## Records provided:
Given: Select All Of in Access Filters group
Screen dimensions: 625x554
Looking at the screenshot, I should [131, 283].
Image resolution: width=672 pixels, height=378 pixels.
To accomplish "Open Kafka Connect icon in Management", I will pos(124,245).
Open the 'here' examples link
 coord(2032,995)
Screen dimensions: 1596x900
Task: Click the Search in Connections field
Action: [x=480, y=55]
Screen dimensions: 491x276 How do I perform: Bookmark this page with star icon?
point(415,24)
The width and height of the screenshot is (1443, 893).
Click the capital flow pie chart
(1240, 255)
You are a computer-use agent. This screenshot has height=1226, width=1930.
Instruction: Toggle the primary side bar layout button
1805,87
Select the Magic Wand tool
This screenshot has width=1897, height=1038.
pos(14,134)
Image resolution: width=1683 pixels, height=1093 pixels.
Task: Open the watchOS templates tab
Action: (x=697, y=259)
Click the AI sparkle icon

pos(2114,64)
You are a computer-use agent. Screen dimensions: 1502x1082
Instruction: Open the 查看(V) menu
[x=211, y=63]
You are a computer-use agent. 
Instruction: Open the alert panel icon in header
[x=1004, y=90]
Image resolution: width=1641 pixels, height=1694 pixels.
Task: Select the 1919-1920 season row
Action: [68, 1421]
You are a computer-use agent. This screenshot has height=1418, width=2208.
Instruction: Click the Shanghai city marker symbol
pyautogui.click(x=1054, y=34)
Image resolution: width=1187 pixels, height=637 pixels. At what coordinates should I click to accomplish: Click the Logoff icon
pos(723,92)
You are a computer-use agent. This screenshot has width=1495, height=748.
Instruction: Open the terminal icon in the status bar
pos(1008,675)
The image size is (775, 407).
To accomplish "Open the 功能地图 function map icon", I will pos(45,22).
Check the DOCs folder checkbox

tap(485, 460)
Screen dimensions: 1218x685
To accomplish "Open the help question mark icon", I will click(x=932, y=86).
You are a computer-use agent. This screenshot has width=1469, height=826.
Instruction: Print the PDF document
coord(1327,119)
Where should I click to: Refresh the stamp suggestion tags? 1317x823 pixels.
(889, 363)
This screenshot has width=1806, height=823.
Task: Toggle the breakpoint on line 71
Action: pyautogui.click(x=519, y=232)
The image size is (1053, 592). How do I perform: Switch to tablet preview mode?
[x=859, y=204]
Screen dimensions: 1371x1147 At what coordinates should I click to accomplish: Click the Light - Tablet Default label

## What is required:
If a line contains the string "will", it counts toward the total; state that total for the records above and nothing more.

## Expected answer:
3